Claims Against Klausner
In Schonfeld’s court filing, he claims that firstly, Klausner is not licensed to practice in Nevada and therefor should have got a licensed attorney to work with him. The second claim is that Klausner failed to do so and that should make any rulings on proceedings where he argued null and void. Should these claims be ruled for, it would take the entire case back to the drawing board and arguments would have to be heard all over again.
It should have been a simple process for Klausner to be part of the legal team in the court case in Nevada. According to the papers filed by Schonfeld, he should have retained local counsel from a lawyer who is licensed to practice in the state. Then, Klausner needed to apply for pro hac vice (replacement) permission from the court. Once granted, and with local counsel at his side, his action in court would have been considered legal.

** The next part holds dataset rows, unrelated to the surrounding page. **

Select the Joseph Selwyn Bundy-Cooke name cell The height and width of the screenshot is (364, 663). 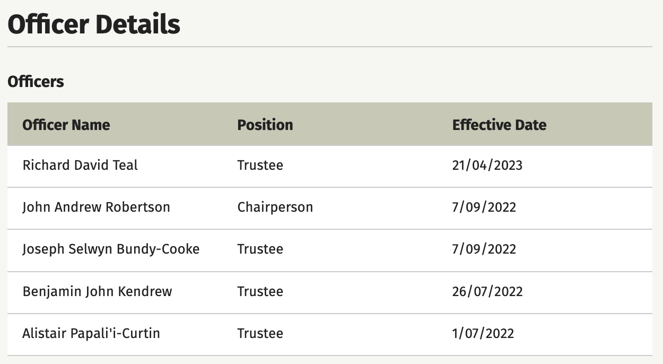[111, 249]
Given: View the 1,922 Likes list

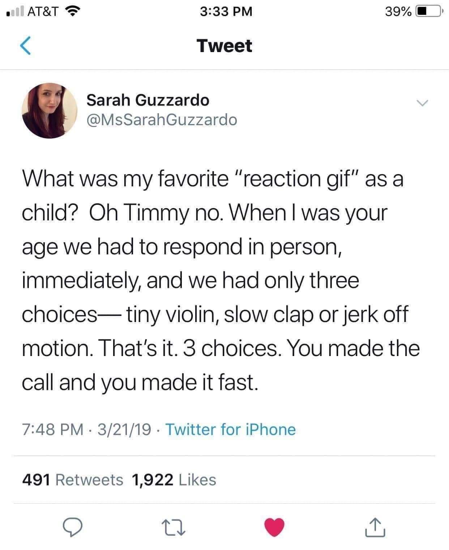Looking at the screenshot, I should pos(174,480).
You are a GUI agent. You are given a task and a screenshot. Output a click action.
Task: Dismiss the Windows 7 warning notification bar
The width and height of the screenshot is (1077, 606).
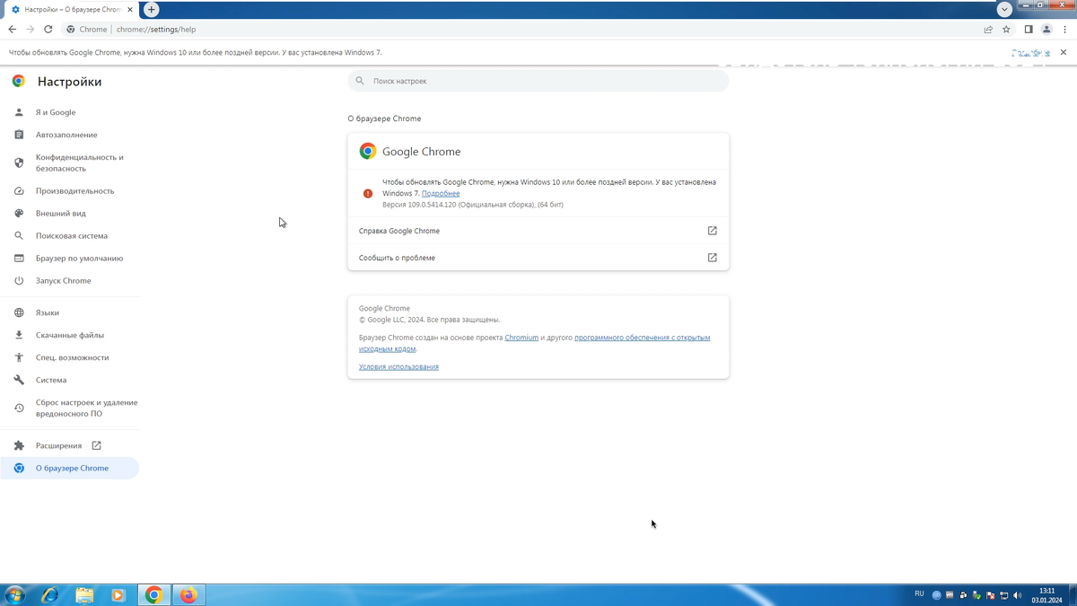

Considering that Klausner failed to comply with Nevada laws, Schonfeld went on to state that the garnishment writ that froze Ivey’s winnings should be cancelled.
Long-Term Impact For Ivey
The outcome of these new accusations is still unknown as the court deliberates on Schonfeld’s accusations. However, regardless of a win or loss, there are still major ramifications that Ivey will have to face.
There is currently a $10.13 million judgement hanging over his head from the same Borgata firm in New Jersey. This could be enforced at any time, and anywhere in the USA. It is likely then that Ivey will not return to the USA for any more Poker tournaments.